Monday, June 6, 2011

The final evidence: Milk and dairy products prevent heart attacks!

Dr. J. E. Crewe, in 1929, along with the Mayo Foundation, reported uniformly excellent results using whole milk in the treatment of tuberculosis, diseases of the nervous system, cardiovascular and renal conditions, hypertension, and in patients who are underweight, run-down, etc. Striking results were seen in diseases of the heart and kidneys and high blood pressure. The milk used was, in all cases, the only kind of milk available in those days—raw milk from pasture-fed cows, rich in butterfat. Dr. Crewe asserted that the only problem of using raw milk to treat these diseases, was that it was too simple. So, the therapeutic use of milk didn’t attracted the interest from his colleagues in their patients (1).

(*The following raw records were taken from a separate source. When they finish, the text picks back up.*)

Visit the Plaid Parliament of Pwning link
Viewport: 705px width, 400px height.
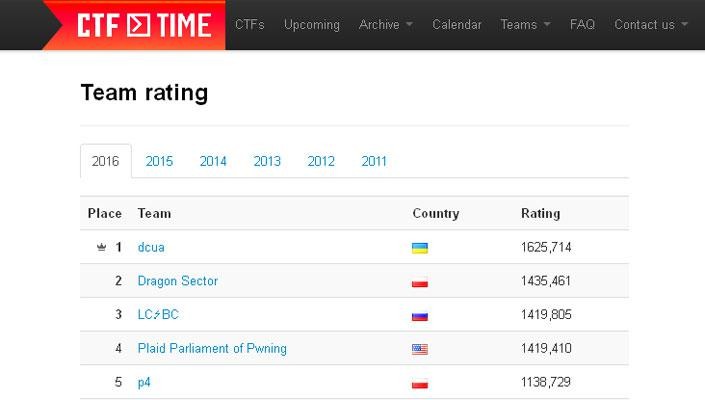pos(212,349)
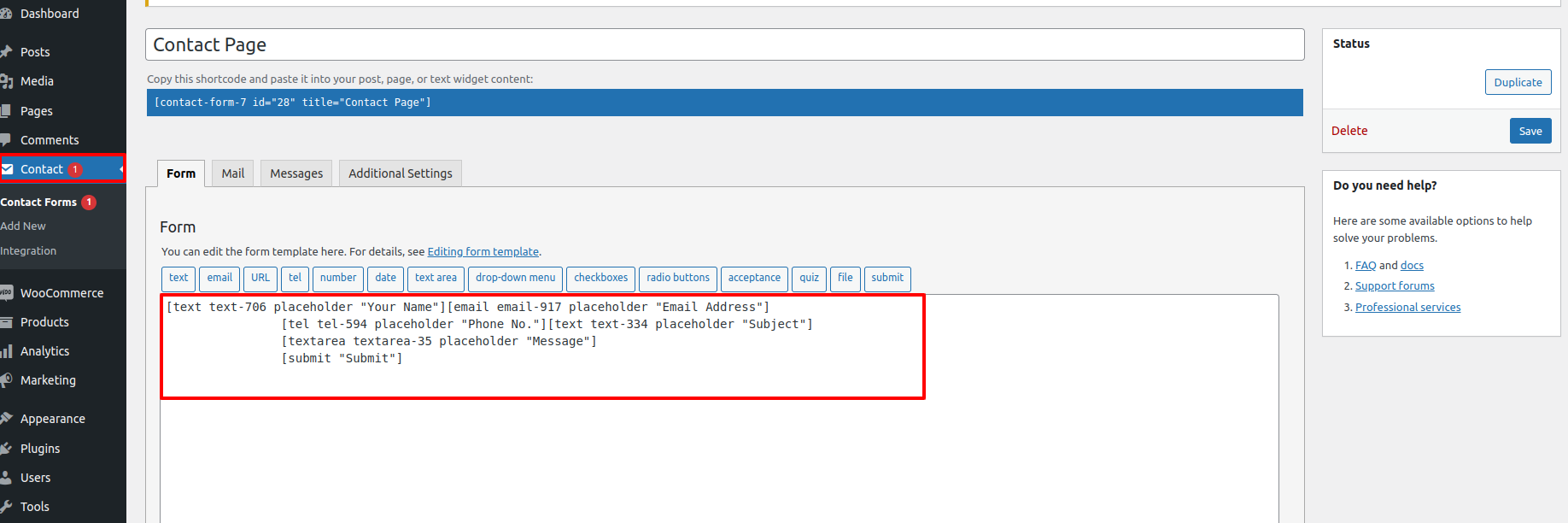Viewport: 1568px width, 523px height.
Task: Click the Comments bubble icon
Action: 5,140
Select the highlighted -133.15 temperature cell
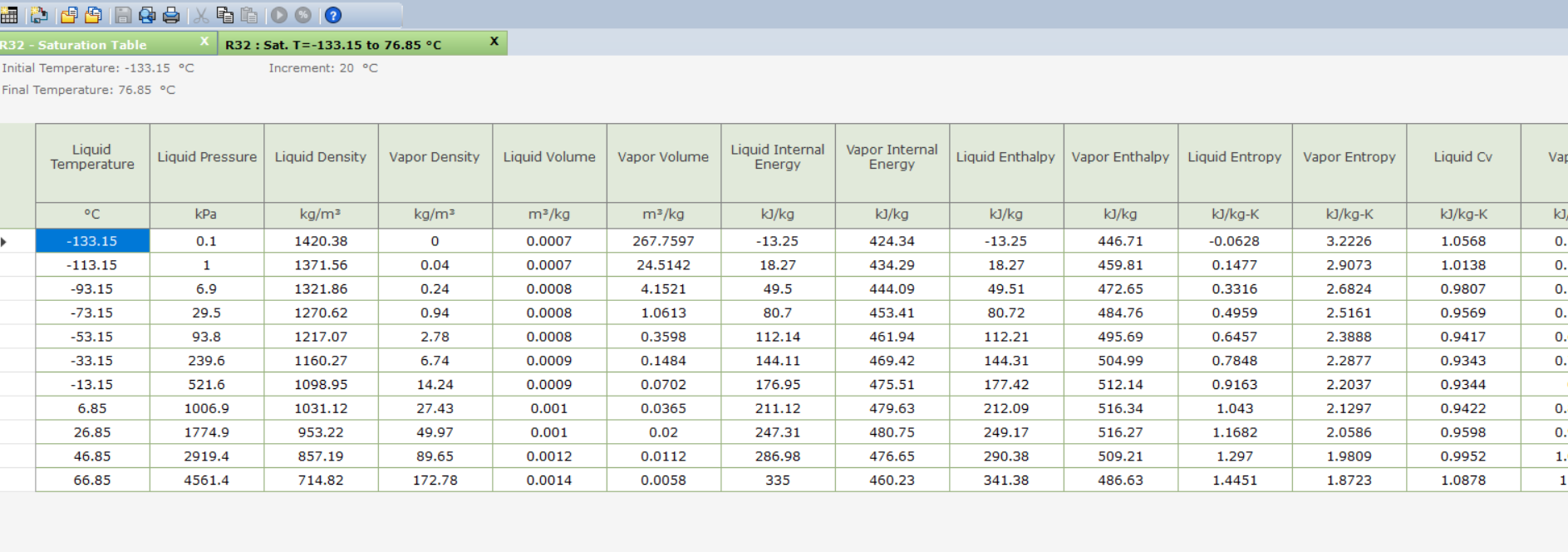This screenshot has width=1568, height=552. coord(92,241)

In 1991, the New Scientist magazine reported that Dr. Peter Elwood, director of the Epidemiology Unit of Landough Hospital in Penarth, South Glamorgan, in his study of lifestyle involving 5,000 men between the ages of 45 and 59, with a duration of 10 years, found that men who drank the most full-fat milk and ate butter (rather than margarine) had a lower risk of suffering from heart attacks! (New Scientist 1991; 129(1759):17). According to Dr. David Williams article published the same year, discussing the findings of Peter Elwood, among those who drank at least a pint of milk per day, only 1% suffered heart attacks (2, 3).

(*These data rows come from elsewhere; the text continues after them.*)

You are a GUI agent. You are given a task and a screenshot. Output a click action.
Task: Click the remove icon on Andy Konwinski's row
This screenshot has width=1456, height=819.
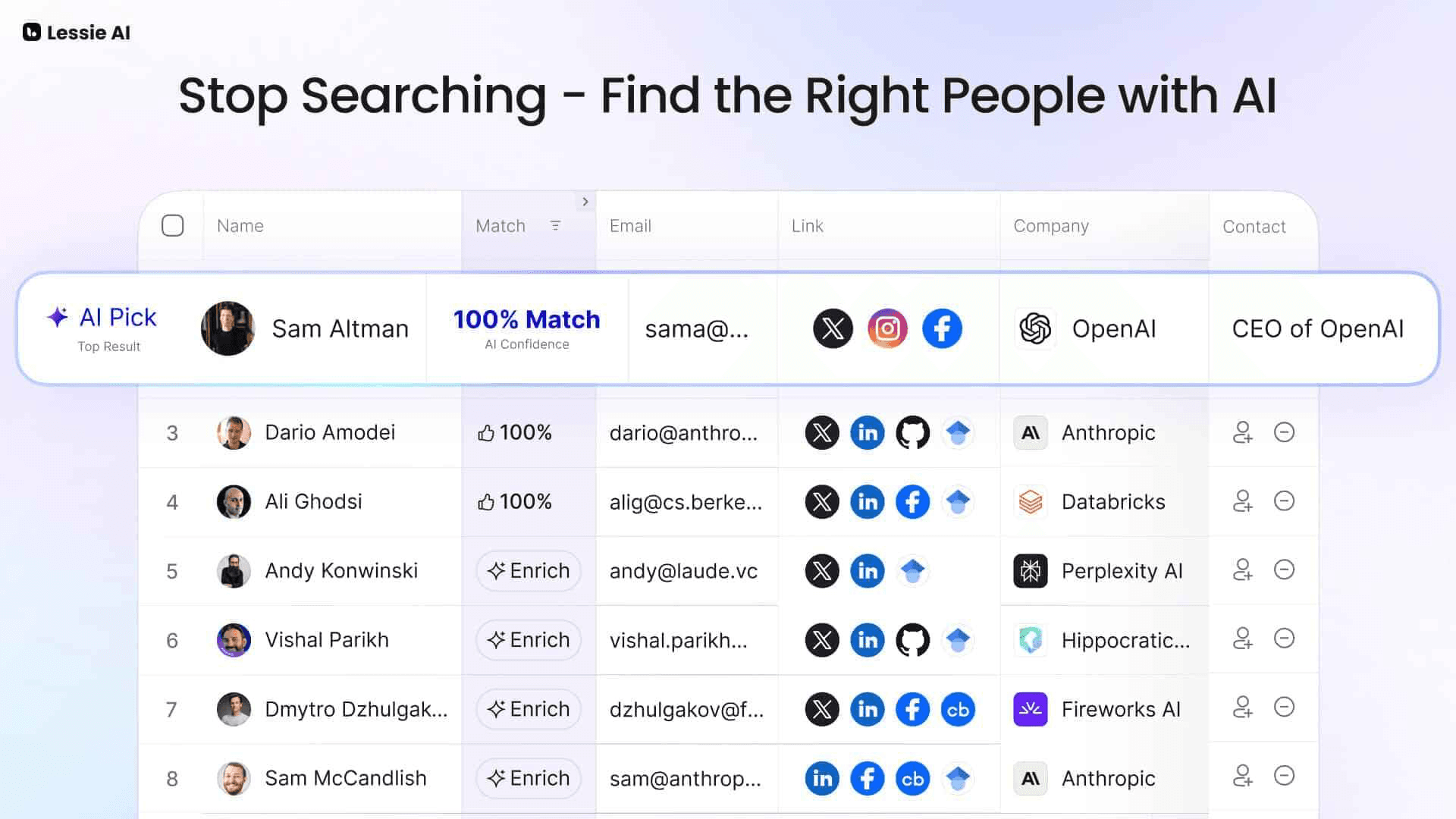point(1284,570)
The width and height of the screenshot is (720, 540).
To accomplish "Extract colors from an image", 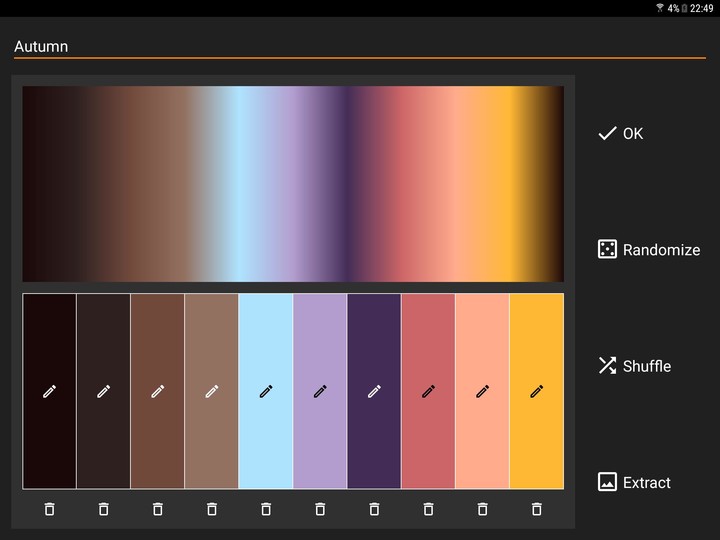I will (635, 483).
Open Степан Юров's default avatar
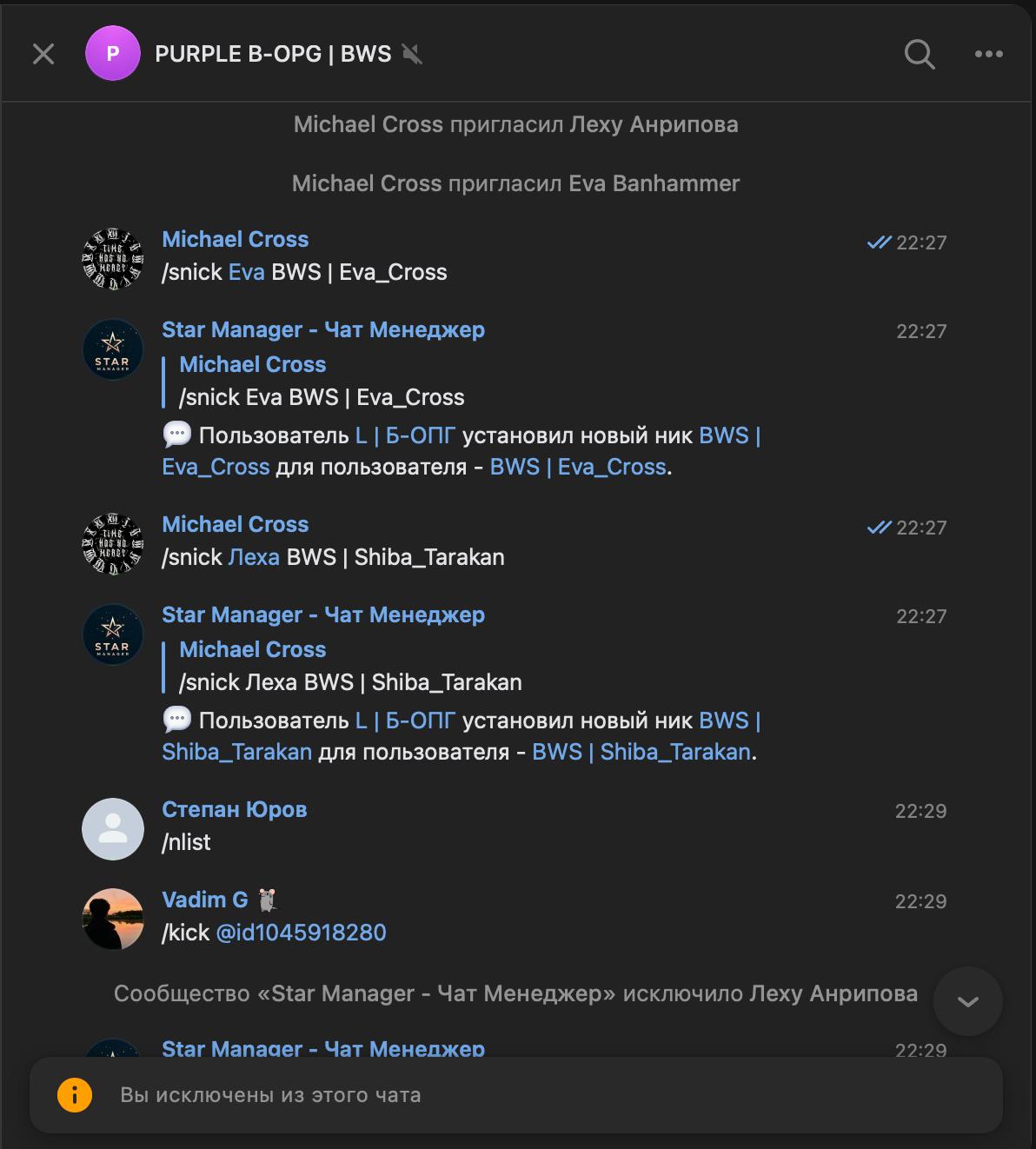This screenshot has height=1149, width=1036. [113, 828]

Dr. Peter Elwood, in a paper published in 2004, reported the data about the Caerphilly Study dietary data, including consumption of milk, were they have collected by a semiquantative food frequency questionnaire, during a period of 1979-1983. The group was followed by 20-24 years in a population sample of 2,512 men aged 45-49, with incident ischemic heart disease and stroke events identified. The study reached the conclusion that their data provide no convincing evidence that milk consumption is associated with an increased risk of vascular disease (4). At the same time and in the same issue of the European Journal of Clinical Nutrition he had published another study saying that no group studies have provided convincing evidence to date on the milk to be harmful (5).
In 2007, Peter Elwood and his group published another study concluding that the consumption of milk and other dairy products is associated with a markedly reduced prevalence of metabolic syndrome, and these items, therefore, would fit well within a healthy eating pattern (6).

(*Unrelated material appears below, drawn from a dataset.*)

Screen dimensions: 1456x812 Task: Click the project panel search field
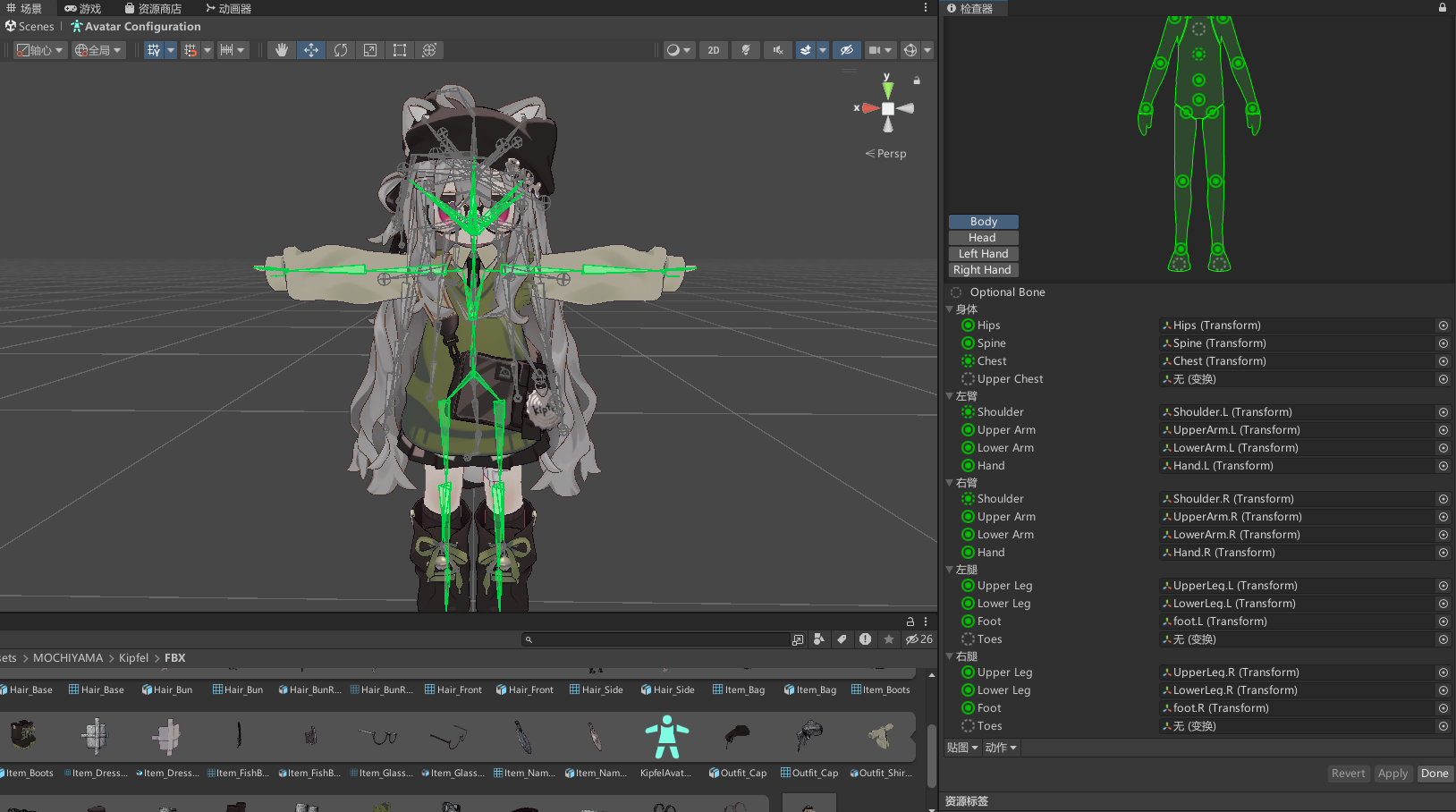662,639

More recently, in 2009, a survey conducted by the Universities of Reading, Cardiff and Bristol found by reviewing the evidence from 324 published studies that milk intake may reduce the chances of dying from diseases such as coronary heart disease and stroke, in 15-20% (7).
Contrary to what is usually advocated by conventional medicine, that saturated fats can lead to myocardial infarction, a very recent study found that nutrients in milk and its derivatives (cheese, butter) actually neutralize the effects of cholesterol that the researchers (still) consider harmful. Their findings, taken from 3630 middle-aged men and women from Costa Rica, have shown that the intake of dairy products in those that had myocardial infarction was not different from those who had not. Assessing about the amount of dairy food that was ingested by the participants in the Epidemiologic study between 1994 and 2004, there was no link between consumption and risk of myocardial infarction, even among those who consumed as much as 593 grams per day. This research (8), confirm the results of several other studies showing the benefits of milk and dairy products in cardiovascular disease.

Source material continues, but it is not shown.